EXTRACTED ENTRIES:
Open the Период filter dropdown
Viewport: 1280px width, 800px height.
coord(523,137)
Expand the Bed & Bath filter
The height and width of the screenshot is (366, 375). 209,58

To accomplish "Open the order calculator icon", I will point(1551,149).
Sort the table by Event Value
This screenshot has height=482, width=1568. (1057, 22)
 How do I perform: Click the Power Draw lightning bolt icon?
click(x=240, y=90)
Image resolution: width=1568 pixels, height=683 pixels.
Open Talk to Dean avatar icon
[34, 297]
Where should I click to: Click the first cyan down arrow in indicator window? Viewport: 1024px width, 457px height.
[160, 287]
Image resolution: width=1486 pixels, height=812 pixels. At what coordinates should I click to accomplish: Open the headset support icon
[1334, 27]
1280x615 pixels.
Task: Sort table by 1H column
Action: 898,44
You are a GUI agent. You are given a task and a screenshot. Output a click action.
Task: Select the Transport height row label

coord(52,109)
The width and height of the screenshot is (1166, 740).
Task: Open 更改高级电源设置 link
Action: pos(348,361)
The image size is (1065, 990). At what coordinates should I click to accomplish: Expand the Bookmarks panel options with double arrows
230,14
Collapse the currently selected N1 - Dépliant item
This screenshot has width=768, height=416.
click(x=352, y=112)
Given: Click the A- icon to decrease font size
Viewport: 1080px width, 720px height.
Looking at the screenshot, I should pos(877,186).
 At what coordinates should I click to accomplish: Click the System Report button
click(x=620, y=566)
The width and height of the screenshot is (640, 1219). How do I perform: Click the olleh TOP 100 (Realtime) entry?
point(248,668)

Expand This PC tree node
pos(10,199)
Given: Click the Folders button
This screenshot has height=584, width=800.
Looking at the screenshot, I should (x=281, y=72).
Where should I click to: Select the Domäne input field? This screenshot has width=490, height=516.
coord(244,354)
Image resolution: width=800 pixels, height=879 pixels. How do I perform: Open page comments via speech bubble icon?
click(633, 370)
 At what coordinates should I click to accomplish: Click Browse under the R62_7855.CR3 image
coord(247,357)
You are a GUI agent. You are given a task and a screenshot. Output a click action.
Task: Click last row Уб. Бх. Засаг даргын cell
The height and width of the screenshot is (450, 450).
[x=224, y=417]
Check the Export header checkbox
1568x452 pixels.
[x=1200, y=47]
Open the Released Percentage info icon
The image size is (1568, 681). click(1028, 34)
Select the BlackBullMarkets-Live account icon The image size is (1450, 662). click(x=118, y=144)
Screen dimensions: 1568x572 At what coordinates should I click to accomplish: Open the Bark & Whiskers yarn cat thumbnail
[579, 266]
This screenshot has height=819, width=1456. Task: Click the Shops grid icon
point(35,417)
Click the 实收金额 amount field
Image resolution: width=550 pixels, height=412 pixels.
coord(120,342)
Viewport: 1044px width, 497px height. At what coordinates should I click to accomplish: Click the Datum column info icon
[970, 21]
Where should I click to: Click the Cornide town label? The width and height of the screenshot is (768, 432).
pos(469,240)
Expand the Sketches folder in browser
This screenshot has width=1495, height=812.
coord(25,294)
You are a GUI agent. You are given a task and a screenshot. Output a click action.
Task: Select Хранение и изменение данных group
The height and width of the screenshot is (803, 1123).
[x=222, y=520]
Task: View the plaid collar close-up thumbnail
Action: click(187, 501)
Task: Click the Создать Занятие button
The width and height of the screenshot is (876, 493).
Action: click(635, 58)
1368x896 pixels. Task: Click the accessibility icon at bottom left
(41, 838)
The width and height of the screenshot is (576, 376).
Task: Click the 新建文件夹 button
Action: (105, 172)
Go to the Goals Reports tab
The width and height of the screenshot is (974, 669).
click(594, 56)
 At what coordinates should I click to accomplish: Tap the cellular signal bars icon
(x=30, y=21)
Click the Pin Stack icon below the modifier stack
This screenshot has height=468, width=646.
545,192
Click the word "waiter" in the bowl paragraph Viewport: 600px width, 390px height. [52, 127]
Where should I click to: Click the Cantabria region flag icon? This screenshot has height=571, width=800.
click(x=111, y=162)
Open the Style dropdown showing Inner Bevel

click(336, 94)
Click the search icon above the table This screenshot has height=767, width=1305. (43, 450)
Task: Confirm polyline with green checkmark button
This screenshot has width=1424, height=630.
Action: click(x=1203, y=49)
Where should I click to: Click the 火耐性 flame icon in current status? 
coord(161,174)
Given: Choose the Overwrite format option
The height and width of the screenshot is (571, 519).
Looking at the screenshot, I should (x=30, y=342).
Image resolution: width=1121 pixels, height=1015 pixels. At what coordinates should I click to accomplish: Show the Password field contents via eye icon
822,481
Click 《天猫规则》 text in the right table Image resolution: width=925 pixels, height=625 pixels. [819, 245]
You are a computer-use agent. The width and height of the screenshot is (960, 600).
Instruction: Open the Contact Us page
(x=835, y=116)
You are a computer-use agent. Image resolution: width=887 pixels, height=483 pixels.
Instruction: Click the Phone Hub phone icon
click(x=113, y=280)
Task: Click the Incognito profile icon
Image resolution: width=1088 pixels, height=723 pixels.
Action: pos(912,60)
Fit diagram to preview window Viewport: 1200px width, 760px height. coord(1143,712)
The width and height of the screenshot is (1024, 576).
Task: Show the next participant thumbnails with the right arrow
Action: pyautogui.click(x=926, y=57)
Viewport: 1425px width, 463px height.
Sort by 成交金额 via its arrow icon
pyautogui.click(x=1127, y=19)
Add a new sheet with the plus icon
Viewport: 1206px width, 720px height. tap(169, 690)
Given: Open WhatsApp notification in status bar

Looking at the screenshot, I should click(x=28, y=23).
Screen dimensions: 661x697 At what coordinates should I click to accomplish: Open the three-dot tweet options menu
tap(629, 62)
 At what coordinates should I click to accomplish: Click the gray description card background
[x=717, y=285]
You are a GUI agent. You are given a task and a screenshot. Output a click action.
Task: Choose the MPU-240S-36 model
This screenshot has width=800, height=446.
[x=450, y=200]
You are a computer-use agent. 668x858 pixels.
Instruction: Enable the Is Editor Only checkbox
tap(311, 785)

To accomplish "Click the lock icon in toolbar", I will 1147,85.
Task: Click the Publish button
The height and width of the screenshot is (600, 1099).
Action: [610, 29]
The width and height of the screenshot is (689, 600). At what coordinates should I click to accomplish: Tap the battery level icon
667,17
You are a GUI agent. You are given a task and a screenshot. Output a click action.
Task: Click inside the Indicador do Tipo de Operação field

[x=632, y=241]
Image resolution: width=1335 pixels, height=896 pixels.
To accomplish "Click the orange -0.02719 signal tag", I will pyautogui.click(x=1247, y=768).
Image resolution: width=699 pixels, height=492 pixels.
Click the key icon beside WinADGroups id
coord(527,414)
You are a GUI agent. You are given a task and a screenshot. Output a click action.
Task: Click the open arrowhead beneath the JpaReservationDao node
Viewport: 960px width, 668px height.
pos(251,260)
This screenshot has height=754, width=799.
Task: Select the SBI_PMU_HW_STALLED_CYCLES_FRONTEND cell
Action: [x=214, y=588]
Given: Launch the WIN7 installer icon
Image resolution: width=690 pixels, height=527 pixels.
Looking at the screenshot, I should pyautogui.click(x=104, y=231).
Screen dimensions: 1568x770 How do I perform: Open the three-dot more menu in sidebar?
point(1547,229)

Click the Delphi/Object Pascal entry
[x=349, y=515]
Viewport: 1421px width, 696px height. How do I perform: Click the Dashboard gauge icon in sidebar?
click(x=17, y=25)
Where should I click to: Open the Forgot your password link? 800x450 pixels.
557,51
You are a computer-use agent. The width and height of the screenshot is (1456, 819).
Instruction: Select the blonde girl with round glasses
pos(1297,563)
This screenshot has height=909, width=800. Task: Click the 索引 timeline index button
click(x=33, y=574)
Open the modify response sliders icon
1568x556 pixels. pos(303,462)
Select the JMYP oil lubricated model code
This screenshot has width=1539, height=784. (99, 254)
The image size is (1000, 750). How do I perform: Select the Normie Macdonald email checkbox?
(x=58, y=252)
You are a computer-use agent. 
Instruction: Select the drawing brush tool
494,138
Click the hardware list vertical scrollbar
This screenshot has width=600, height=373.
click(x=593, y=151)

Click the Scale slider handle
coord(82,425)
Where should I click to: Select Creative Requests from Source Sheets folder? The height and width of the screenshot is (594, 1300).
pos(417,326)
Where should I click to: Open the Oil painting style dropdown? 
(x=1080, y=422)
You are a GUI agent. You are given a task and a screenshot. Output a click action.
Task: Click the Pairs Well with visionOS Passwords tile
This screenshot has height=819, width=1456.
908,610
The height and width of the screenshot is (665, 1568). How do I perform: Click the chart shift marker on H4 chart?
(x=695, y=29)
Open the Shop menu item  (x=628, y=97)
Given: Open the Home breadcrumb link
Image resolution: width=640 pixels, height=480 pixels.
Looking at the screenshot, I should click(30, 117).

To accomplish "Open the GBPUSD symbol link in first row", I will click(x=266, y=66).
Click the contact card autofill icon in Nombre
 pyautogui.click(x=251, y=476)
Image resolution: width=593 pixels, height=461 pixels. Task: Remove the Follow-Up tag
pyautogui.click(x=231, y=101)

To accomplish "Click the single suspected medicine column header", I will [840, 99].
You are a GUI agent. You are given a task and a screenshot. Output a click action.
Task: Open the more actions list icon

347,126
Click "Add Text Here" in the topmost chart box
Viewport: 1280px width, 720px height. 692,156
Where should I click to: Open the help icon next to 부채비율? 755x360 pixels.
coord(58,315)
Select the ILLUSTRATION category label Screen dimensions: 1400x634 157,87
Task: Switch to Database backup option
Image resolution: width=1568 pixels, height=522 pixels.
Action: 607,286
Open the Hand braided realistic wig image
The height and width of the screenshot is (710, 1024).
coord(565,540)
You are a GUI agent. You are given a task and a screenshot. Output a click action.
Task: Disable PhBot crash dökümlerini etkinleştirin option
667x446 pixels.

WORK REQUEST:
The word "computer" may appear on some lines of these records; state how many such lines there are, and nothing else.

RESPONSE AREA:
5